REQUIRED WORK — Print the passage of the article on open-source disaster-response software that begins at the words "Coordinating the response" and stops after "the Rockefeller Foundation.".

EXTRACT TO READ —
********

Networking out of natural disasters
Open-source software could transform response to disease outbreaks and natural disasters.
"8 cases suspect avian influenza." "3 in second village." "Suspect AI outbreak in Stung Treng." "Close access to village." "Is school open?" "Does anyone have a car?"
This stream of text messages was sent by health officials, field scientists, police and local villagers. They were testing a social-networking approach to tackling an outbreak during an influenza pandemic planning exercise in Stung Treng Province, Cambodia, last October.
They were helping to test and refine GeoChat, one of a suite of three open-source software tools designed to help respond better and faster to disease outbreaks and natural disasters.
The software was unveiled last week by InSTEDD (Innovative Support to Emergencies, Diseases and Disasters), a non-profit organization based in Palo Alto, California. The company was founded in 2006 with donations from philanthropic bodies such as Google.org and The Rockefeller Foundation in New York.
The testing exercise was done in cooperation with the Mekong Basin Disease Surveillance network, an intergovernmental scheme created in 1999 to share outbreak and disease data by the six countries bordering the region, Cambodia, China, Laos, Myanmar, Thailand and Vietnam.
InSTEDD is also putting the system through its paces with the US Centres for Disease Control and Prevention in Atlanta, Georgia, and HIV clinics in rural Tanzania.
Coordinating the response
"InSTEDD didn't start by assuming a certain piece of technology was the solution. They listened to the needs on the ground, to the requirements, capacities and infrastructure limitations, and then went back to the lab and designed targeted, useful tools," says Karl Brown, an associate director of the Rockefeller Foundation.

********

DATASET ENTRIES —

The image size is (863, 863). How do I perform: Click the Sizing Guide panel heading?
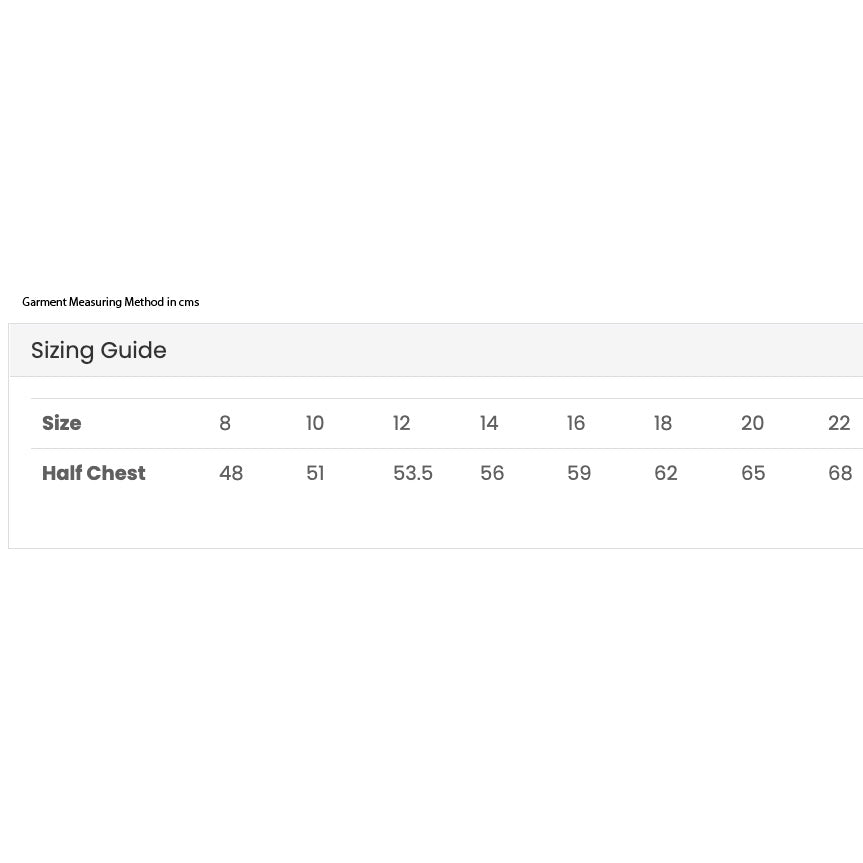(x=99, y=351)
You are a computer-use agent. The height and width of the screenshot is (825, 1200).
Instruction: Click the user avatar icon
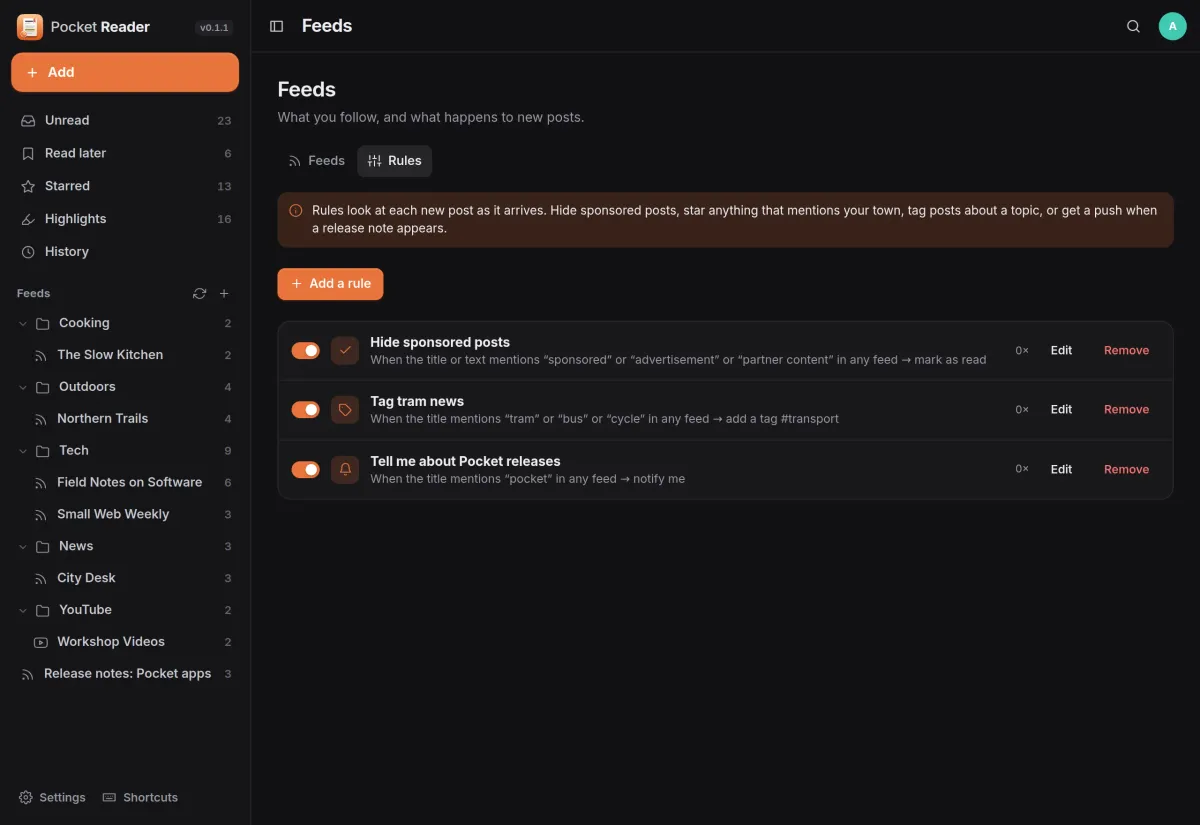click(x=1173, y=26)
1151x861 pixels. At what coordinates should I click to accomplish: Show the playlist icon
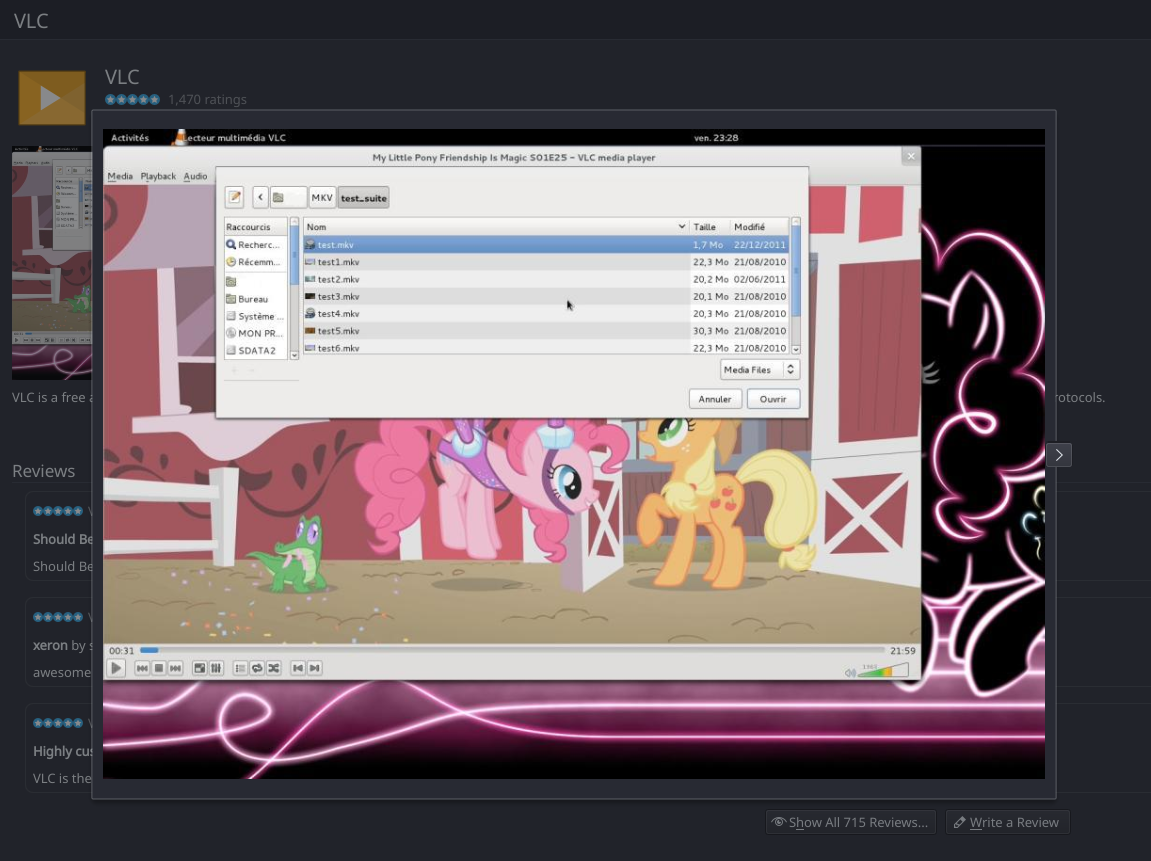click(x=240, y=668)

********

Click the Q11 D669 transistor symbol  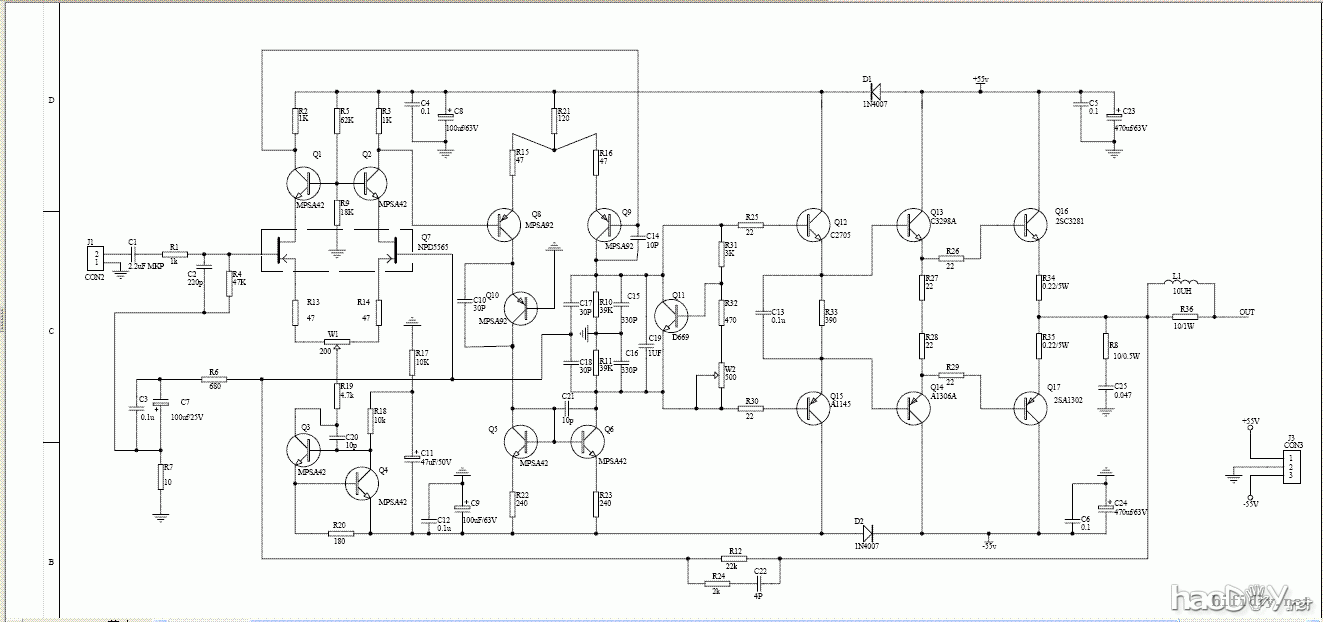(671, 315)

********

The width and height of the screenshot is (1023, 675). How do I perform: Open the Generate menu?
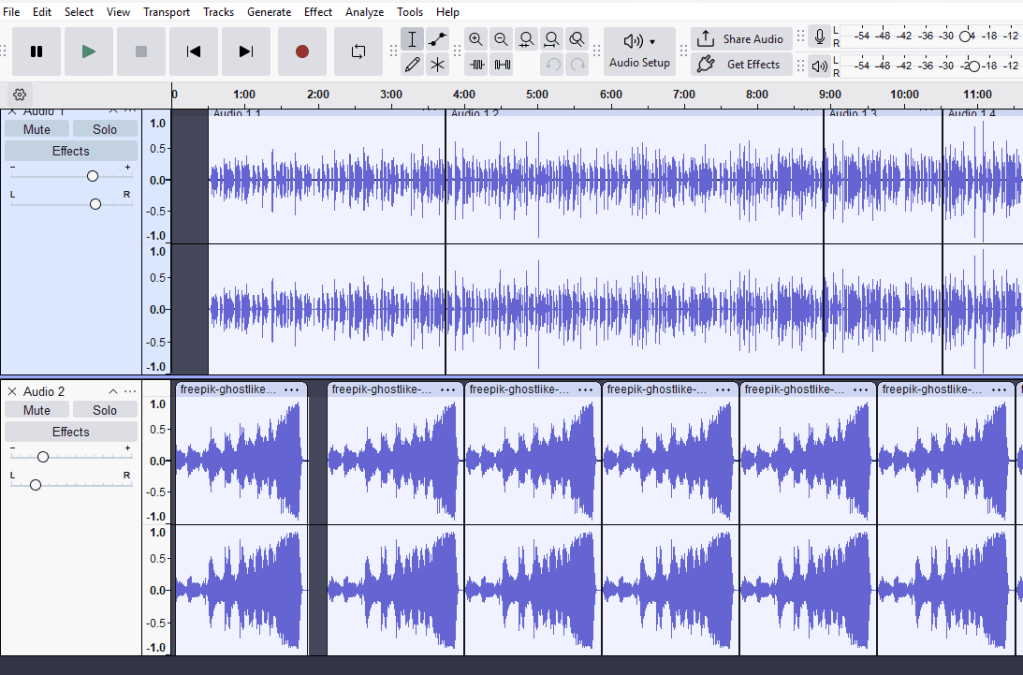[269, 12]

********

SOLUTION TO THE EXERCISE —
Coordinating the response
"InSTEDD didn't start by assuming a certain piece of technology was the solution. They listened to the needs on the ground, to the requirements, capacities and infrastructure limitations, and then went back to the lab and designed targeted, useful tools," says Karl Brown, an associate director of the Rockefeller Foundation.